Confession: I bought a pair of Meta Rayban smart glasses. Built in functionality is cool, but of course, a hackers gotta hack. So how can you run other things on them?…

Write a WhatsApp server to intercept messages. The idea is that you can then tell the glasses to send a message to that WhatsApp name, and then your app on the other side can run something and send it back as a WhatsApp message. There’s an implementation that uses PHP, but I’m sure you could cook up a little Flask app to do this. Heck…host it on Modal with all those credits burning a hole in my pocket
- Indeed, there are tutorials and examples on how to build WhatsApp webhook apps in flask.
- Better: Meta has an official tutorial on Sending Messages with WhatsApp in Your Python Applications
- (Update: 31 July 2024) It appears that TryMartin.com essentially does this, sitting on a WhatApp endpoint. So maybe the problem is solved…but not yet available for Android.
Just use the bluetooth headset and route to OpenAI app to do hands free chat.
- Or if you’re feeling frisky, try to use an Android app that calls the underlying API (recent versions can use Whisper and Anthropic API too)
Livestream the video to Instagram…and then have a separate process watch the video and send messages.

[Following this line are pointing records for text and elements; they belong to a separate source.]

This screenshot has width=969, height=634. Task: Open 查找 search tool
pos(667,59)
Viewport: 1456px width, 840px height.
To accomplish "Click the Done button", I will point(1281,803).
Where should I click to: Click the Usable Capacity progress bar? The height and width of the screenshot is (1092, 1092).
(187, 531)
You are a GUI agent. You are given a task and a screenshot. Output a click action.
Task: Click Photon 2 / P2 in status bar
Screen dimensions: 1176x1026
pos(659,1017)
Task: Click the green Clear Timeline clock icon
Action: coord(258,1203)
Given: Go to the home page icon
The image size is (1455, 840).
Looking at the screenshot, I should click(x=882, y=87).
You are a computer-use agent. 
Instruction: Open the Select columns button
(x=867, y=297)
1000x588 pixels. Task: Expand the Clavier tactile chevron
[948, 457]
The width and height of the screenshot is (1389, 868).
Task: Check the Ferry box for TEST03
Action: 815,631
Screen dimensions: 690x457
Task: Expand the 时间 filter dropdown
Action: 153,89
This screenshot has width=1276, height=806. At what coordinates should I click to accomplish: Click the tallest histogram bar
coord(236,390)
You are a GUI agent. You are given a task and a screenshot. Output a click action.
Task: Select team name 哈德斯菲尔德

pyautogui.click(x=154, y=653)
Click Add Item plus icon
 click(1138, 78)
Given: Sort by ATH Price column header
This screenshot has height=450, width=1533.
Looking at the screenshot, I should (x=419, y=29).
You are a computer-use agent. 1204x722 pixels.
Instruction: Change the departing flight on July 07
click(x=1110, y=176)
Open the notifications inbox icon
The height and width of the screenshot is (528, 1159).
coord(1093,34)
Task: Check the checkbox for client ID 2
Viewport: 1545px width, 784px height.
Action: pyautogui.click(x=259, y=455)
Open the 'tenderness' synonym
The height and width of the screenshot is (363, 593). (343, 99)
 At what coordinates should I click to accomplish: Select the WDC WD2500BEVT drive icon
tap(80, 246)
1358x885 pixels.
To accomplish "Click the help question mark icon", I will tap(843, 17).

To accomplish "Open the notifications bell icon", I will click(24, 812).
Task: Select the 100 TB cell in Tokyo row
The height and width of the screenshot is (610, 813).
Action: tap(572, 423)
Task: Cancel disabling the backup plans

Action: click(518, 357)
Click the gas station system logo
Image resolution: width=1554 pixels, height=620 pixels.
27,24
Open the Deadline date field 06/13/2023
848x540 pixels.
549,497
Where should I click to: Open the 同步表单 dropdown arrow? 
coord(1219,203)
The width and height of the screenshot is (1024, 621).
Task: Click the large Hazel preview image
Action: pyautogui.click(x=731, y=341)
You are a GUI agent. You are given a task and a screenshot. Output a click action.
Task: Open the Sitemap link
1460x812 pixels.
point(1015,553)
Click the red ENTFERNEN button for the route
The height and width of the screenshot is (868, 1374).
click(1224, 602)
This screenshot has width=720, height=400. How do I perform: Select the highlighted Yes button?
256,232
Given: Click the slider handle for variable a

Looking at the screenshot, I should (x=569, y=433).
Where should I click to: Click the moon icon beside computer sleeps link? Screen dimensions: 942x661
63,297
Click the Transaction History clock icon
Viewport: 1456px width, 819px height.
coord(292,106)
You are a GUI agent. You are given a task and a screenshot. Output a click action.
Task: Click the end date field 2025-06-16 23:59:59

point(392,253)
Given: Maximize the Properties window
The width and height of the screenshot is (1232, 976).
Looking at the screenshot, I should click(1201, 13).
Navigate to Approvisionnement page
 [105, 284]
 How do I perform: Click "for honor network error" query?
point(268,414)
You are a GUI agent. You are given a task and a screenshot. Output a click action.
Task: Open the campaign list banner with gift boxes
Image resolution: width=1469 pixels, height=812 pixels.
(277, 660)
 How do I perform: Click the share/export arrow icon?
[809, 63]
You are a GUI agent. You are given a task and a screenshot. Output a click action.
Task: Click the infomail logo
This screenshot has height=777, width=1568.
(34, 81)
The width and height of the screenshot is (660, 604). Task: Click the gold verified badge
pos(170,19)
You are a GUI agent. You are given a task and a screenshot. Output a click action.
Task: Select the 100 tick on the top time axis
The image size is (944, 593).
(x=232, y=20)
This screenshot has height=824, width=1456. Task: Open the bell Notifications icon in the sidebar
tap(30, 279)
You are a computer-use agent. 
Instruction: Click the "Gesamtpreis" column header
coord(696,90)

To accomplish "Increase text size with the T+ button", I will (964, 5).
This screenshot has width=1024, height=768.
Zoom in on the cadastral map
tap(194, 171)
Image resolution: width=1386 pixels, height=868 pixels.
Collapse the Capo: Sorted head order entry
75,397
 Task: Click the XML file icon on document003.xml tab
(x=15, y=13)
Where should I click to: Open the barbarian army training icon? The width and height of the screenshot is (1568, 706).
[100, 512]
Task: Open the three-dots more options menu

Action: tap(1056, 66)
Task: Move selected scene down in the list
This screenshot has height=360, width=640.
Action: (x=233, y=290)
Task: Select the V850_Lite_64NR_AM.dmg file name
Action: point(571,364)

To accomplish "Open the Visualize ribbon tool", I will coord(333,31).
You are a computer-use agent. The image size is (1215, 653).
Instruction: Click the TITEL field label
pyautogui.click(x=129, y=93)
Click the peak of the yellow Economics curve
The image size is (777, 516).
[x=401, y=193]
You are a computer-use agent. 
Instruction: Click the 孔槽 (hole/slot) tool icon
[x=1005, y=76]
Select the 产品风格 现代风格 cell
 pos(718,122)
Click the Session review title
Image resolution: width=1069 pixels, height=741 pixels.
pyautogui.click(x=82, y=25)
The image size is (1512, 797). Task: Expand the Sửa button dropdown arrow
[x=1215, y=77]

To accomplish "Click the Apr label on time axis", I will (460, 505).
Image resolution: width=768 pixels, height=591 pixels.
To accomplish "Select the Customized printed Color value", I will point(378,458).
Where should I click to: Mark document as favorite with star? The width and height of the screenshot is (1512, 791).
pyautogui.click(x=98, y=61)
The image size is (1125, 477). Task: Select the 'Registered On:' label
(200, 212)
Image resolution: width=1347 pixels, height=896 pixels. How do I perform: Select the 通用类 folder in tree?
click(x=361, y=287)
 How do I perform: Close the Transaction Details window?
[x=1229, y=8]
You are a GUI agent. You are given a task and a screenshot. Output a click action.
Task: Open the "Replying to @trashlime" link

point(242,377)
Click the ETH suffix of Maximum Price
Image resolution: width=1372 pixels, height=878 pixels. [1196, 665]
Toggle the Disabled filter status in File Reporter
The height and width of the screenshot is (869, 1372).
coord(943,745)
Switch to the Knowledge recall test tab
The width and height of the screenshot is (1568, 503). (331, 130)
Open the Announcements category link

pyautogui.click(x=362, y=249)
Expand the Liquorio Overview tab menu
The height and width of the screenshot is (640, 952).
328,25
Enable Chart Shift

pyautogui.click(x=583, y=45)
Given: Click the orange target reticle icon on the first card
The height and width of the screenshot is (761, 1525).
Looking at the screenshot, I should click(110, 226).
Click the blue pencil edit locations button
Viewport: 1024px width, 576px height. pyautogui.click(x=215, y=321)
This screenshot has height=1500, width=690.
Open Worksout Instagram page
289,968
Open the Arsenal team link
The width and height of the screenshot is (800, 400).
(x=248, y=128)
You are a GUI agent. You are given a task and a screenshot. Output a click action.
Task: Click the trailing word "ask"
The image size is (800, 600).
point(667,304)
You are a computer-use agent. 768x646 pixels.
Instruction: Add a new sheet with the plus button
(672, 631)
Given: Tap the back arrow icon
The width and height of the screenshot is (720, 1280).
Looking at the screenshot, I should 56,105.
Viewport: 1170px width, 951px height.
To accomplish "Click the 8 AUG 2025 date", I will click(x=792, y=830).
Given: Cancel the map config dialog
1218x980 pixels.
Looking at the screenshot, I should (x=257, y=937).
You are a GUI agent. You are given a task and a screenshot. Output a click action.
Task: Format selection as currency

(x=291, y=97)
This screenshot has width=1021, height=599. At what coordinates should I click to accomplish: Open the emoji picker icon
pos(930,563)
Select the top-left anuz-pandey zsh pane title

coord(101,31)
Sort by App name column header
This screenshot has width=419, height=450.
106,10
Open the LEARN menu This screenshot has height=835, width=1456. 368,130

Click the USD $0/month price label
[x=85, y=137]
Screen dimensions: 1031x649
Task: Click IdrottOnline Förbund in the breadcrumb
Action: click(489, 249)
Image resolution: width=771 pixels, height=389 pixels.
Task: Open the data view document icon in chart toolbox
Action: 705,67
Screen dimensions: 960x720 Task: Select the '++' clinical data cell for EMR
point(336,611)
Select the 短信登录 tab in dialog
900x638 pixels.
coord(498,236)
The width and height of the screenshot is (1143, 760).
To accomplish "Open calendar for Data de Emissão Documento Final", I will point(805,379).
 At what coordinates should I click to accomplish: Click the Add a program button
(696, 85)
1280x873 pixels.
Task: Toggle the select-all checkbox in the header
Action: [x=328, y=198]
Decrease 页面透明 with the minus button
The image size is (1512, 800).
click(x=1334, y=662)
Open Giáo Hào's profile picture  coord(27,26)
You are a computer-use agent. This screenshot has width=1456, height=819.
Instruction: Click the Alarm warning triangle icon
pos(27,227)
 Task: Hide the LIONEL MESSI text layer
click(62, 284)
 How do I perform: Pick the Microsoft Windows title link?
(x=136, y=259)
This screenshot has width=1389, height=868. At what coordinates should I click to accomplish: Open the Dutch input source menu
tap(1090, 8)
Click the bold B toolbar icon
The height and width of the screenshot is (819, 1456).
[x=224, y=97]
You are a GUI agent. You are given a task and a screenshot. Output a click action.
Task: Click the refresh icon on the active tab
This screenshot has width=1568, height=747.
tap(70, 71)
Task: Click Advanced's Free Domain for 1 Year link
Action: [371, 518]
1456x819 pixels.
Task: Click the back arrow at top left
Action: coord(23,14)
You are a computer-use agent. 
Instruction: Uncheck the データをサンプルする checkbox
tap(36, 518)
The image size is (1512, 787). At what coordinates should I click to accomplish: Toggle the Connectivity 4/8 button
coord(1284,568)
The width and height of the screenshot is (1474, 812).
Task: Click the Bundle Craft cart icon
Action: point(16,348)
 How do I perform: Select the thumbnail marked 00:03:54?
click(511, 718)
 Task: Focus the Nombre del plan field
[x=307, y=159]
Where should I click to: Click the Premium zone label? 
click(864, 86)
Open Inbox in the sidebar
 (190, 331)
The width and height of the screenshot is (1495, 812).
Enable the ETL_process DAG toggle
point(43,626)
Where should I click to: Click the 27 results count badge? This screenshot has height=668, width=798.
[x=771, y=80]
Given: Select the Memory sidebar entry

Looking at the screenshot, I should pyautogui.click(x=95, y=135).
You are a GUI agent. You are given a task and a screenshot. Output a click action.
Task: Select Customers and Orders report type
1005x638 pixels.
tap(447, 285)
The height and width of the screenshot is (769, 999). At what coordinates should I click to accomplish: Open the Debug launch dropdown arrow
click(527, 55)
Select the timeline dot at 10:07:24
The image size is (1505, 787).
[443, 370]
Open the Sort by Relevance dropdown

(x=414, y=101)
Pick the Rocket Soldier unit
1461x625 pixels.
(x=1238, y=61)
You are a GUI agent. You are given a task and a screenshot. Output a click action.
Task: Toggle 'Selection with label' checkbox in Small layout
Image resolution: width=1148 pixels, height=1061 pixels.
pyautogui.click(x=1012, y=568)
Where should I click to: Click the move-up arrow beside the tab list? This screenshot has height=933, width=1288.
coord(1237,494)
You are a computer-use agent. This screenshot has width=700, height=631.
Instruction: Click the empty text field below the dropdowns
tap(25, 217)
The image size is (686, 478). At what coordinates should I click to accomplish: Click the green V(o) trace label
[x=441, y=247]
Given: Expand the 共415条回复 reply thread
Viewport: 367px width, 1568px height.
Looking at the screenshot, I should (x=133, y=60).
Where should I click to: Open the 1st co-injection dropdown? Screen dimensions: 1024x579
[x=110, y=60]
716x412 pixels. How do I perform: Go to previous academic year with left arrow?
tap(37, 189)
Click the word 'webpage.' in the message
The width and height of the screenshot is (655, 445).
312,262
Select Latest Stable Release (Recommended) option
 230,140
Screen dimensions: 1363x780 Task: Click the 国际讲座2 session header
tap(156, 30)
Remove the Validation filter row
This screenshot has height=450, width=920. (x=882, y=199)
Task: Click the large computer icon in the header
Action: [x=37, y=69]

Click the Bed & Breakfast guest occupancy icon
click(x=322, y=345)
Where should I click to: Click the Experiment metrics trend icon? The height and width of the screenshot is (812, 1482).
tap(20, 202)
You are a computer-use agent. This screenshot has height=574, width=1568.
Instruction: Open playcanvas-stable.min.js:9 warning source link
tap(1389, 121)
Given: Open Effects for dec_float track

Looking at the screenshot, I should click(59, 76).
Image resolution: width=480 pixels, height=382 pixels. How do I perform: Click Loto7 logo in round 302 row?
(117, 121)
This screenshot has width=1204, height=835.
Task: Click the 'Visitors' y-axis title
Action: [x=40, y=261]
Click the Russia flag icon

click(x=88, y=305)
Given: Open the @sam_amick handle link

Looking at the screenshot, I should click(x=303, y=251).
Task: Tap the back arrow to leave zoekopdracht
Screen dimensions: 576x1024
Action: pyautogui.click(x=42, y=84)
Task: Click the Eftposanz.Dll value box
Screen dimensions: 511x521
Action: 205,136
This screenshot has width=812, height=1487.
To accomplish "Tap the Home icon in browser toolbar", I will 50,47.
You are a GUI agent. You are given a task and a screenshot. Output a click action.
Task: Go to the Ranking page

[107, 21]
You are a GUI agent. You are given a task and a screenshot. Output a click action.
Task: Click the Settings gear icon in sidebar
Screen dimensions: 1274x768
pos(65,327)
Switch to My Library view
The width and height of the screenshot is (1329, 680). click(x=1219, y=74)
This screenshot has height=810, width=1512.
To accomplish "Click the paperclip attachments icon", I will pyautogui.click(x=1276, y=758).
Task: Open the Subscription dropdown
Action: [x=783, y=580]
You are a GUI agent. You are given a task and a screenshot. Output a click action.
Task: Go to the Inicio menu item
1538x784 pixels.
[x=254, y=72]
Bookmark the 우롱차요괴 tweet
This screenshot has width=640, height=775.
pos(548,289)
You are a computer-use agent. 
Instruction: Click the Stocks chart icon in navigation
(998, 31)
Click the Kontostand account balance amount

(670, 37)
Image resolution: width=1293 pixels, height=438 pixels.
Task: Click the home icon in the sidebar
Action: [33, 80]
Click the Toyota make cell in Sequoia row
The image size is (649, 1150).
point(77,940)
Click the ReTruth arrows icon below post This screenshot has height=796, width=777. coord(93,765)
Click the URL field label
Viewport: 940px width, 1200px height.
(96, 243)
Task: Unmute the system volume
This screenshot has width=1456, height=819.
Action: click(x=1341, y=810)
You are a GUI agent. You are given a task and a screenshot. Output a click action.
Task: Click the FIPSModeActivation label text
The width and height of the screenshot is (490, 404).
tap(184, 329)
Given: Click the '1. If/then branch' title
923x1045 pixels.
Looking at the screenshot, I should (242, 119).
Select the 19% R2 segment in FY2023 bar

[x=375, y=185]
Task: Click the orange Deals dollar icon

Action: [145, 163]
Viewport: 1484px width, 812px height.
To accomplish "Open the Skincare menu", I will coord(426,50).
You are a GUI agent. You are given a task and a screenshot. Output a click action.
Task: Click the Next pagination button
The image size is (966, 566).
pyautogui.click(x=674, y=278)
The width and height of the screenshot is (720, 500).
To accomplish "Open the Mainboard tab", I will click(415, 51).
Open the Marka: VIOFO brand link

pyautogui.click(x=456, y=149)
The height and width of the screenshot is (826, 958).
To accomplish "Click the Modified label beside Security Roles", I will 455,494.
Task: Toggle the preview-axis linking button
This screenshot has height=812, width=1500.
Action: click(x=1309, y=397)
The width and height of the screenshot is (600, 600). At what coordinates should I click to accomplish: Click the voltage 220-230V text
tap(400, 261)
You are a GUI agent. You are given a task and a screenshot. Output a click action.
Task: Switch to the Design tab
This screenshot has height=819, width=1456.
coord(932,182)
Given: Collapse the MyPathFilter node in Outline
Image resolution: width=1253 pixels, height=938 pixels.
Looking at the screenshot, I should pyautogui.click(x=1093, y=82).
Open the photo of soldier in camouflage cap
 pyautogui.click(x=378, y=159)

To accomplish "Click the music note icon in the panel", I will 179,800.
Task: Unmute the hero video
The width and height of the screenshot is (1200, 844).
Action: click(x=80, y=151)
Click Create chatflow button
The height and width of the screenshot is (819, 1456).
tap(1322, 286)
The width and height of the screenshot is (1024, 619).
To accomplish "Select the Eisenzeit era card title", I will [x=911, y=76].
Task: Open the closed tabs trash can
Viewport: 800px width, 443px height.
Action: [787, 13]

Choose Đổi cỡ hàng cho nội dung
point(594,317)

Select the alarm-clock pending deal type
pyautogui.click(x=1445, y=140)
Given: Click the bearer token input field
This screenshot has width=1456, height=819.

Some documentation available
Just in case you were wondering…you don’t have to say ‘Hey Meta…” to use the voice features. They all work fine if you say “Ok Meta…” or…you can configure the touch button (touch and hold) to activate the assistant without any wake words. I’m still waiting for someone to hack the wake word so you can say “Control…” (like in Max Headroom)

Mini-review and FAQ

Q: How do you like them? Pros/cons.
A: In summary: they’re a camera and bluetooth headphones/microphone that you wear as glasses. Fit and finish is excellent. Battery life is minimum viable product level: you can drain them in a few hours by taking a bunch of photos or videos or bluetooth audio…maybe fine if you are an optional glasses wearer (and can thus take them off to charge), less good if you have to wear glasses all day. It’s useful to be able to take hands-free photos (I can see lots of opportunities for making tutorials). AI assistant features are hit-or-miss: It’s kind of neat to have “Hey meta, take a look and define this word” (use photo, interpret where finger is pointed, return a definition). But translation failed on a chinese newspaper headline (as of 07/2024). I am a very text-oriented person, so audio-based interactions are novel for me.
A: One cool thing I did the other day while reading a book was ask the AI questions and examples related to terms in the book. It was a nice way not to break the flow of reading.
Q: How can you connect multiple devices for audio?
A: See these Reddit instructions; tldr—-turn off bluetooth on your existing device, put them in the case, push the pairing button on the back of the case until the light turns blue, then just pair them. You can pair multiple your glasses to multiple devices. The AI and message functions still pass through from your phone.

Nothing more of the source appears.